Coastal View - Monthly Article, March 2016'

April 13th, 2016

Coastal View, March 2016  http://www.coastalview.com/

 

Kids Who Cook

I begged, I pleaded, I even offered to do extra chores … all for a pair of rollerblades when I was twelve. No matter how hard I tried I could never get my mom to give in to my requests. My entire family correctly assumed that if you gifted me wheels of any kind, I’d find a way to get into trouble. I suppose its justified since the Toys R' Us episode of 1989. I may or may not have hijacked a "Little Tykes" wagon when I was six and driven it outside into the store parking lot. After remembering the sound of my mom's screams I figured it was a shot in the dark seven years later asking for any sort of mobility. Yet somehow I awoke one Saturday morning to find a pair of blades sitting at the side of my bed with a big bow on top. Figuring this meant my family approved of my need to travel, I strapped them on and headed outside to streets unknown.
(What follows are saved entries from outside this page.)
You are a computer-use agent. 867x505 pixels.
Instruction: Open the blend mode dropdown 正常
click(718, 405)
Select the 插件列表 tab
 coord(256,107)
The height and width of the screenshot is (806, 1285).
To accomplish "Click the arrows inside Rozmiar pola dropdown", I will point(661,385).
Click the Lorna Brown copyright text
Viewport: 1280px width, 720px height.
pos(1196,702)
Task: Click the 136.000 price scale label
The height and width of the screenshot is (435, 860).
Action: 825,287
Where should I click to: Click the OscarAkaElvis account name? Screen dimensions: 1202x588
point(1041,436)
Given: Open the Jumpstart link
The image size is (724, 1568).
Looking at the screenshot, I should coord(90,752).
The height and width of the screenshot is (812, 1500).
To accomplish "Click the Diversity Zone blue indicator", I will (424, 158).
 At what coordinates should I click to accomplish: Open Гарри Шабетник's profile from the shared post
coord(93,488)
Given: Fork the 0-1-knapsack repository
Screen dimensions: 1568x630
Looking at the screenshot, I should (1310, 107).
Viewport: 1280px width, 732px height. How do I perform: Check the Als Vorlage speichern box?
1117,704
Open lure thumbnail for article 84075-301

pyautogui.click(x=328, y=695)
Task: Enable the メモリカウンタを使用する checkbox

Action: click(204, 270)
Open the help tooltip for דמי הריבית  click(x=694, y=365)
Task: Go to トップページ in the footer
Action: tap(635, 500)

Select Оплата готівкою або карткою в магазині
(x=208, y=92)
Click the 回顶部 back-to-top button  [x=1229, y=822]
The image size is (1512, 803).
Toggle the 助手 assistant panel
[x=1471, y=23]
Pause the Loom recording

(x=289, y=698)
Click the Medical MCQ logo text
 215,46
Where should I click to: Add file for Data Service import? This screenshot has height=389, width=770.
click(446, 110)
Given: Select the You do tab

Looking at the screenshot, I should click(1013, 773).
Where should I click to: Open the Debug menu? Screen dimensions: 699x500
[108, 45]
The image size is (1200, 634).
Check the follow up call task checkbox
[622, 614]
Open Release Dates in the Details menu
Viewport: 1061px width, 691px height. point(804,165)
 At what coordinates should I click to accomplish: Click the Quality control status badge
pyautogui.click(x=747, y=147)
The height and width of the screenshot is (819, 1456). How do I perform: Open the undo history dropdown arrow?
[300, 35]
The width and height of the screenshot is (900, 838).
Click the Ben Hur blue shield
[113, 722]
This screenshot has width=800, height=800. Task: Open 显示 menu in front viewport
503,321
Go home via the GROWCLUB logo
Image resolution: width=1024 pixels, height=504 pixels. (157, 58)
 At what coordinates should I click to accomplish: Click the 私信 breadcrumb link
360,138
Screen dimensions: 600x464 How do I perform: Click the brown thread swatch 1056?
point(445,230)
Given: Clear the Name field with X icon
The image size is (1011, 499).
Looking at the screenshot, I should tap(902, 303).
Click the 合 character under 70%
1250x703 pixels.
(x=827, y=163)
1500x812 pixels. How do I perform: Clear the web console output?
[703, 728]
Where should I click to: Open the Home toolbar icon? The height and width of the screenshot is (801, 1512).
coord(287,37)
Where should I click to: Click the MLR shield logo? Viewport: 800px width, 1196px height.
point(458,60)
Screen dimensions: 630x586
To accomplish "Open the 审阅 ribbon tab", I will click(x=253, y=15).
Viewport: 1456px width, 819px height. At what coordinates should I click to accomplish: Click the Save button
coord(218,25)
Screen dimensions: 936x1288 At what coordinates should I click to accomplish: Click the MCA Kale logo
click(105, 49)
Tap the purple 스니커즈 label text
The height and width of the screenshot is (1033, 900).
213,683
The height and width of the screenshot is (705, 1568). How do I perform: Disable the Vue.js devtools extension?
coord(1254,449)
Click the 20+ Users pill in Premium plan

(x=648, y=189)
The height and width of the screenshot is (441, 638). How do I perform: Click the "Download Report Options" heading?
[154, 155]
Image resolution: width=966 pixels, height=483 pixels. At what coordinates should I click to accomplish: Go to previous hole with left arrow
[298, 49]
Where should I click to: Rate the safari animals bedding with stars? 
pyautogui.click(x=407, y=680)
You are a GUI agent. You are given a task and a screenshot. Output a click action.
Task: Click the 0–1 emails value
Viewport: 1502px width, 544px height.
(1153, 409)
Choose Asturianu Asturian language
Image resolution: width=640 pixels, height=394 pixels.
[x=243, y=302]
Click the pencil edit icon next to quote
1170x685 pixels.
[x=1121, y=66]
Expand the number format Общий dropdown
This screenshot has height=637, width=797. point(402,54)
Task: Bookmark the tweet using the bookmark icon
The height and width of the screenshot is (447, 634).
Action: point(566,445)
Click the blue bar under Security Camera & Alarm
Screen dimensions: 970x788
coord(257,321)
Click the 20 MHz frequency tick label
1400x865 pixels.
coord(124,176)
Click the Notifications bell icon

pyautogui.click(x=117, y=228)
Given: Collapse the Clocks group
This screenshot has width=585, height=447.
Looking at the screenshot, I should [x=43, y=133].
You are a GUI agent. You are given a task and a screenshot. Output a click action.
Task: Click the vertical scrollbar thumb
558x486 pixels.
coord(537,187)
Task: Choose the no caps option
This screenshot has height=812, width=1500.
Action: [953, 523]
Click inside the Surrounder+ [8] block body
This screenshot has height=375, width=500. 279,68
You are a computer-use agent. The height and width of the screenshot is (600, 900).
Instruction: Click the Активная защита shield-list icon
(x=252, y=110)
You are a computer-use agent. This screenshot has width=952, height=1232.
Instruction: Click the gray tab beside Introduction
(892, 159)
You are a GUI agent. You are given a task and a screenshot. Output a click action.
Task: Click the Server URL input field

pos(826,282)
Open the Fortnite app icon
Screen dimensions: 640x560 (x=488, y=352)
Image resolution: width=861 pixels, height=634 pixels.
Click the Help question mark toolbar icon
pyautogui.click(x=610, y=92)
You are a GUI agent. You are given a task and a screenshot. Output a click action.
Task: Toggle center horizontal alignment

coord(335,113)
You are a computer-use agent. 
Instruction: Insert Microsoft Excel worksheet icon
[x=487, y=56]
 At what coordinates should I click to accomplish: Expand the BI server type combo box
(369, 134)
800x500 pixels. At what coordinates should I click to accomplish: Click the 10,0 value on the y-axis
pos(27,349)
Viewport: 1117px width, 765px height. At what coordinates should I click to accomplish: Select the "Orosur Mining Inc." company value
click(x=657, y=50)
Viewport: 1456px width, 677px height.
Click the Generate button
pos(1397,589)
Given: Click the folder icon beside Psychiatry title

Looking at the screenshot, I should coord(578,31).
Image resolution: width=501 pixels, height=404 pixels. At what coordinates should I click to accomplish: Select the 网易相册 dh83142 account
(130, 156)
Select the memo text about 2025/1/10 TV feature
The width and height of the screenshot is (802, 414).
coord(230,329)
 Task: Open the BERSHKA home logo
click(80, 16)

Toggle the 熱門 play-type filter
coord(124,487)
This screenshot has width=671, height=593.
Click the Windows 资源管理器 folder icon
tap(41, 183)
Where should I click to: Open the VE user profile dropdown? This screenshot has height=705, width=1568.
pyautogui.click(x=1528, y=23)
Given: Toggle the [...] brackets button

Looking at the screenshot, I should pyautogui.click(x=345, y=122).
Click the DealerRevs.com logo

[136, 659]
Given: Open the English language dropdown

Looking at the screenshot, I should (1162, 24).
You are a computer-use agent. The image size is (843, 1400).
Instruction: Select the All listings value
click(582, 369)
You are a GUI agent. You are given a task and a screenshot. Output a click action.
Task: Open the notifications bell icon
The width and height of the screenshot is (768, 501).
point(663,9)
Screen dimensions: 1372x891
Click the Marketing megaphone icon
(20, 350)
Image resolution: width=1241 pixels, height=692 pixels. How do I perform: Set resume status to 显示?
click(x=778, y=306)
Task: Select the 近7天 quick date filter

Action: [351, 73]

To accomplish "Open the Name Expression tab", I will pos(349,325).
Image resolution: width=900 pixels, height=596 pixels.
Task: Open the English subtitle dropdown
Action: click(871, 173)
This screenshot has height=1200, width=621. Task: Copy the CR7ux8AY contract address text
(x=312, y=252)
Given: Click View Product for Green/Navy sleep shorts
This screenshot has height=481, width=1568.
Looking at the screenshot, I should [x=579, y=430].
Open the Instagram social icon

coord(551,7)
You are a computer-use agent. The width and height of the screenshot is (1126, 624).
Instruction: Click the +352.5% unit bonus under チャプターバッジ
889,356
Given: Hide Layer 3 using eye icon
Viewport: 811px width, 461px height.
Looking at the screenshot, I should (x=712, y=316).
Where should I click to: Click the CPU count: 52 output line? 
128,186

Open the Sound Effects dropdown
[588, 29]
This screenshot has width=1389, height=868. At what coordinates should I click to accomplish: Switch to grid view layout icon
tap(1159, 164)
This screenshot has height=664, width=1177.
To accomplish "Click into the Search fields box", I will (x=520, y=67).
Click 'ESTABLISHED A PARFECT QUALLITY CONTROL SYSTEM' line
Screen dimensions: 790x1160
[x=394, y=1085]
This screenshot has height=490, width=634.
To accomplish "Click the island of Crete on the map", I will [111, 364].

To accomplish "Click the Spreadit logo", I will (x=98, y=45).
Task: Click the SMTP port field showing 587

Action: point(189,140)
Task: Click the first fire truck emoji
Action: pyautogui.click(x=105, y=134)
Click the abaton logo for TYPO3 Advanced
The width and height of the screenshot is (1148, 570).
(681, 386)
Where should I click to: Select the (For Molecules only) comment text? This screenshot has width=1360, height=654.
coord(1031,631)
Specifically, our town’s Main Street where a locally famous restaurant was situated. It was early in the morning and I watched as two Chefs checked in the morning shipment. Deftly lifting brightly colored fruits and vegetables, leaning over to smell the freshness of parchment wrapped cheese blocks and grabbing entire bodies of fish out of ice packed crates, the scene was a sight to behold. Curiously I rollerbladed over to one Chefs side and asked what he was holding? He looked down at me, muttered a cuss word I am now familiar with and replied, "acorn squash kid". Looking down at my feet he noticed I could move faster than his Sous Chef and told me to grab the lighter boxes one at a time and roll them inside the main kitchen for five bucks. Much to my families dismay I returned home that Saturday afternoon to announce I was now employed as a prep cook. After hearing a few more of mom's recognizable screams I took off my rollerblades and with a giant smile gave her a kiss and said thank-you.

For parents of similarly reckless children, there are ways to harness this sort of energy. Here are a few obvious signs I showed early on that I had a desire to be in the kitchen.

*Watching hours of culinary television -- Growing up it was either re-runs on PBS of Julia Child showing me how to artfully hack a chicken, the knife wielding skills of Chinese cuisine Chef Martin Yan or watching the culinary art of Chef Jacques Pepin.

*Love of markets -- My favorite place to go with my family was by far the grocery store. I took the lead and traveled down the aisles with ease, grabbing items left and right. Though mom had little knowledge of anything I was buying, she let me and the market became a "chore" I happily took over.

*Open palate -- Is your five-year-old excited to try sea urchin when you go out for sushi? Does your ten-year-old reference how much she prefers the taste of pasta with pesto to the flavors of Ragu? It’s rare for a kid to smell let alone taste "out of the norm" cuisine, encourage that as much as you can!

*Spends a large amount of time in your home kitchen, actually cooking -- I learned to use a Chef's knife early on and my tiny hands grew used to sautéing over the high flames of our home range. Don’t get too worried when your children desires to master recipes and kitchen skills 100% hands-on. Even if your kid decides not to become a Chef when they grow up, the passion to cook is one to definitely allow them to explore. As we approach the summer months when school is out of session and kids have plenty of time to learn, set up your own in-home culinary experience for them to enjoy. Or sign them up for a summer camp where cooking is included. You never know how much a week of in-depth kitchen work may shape your child's life.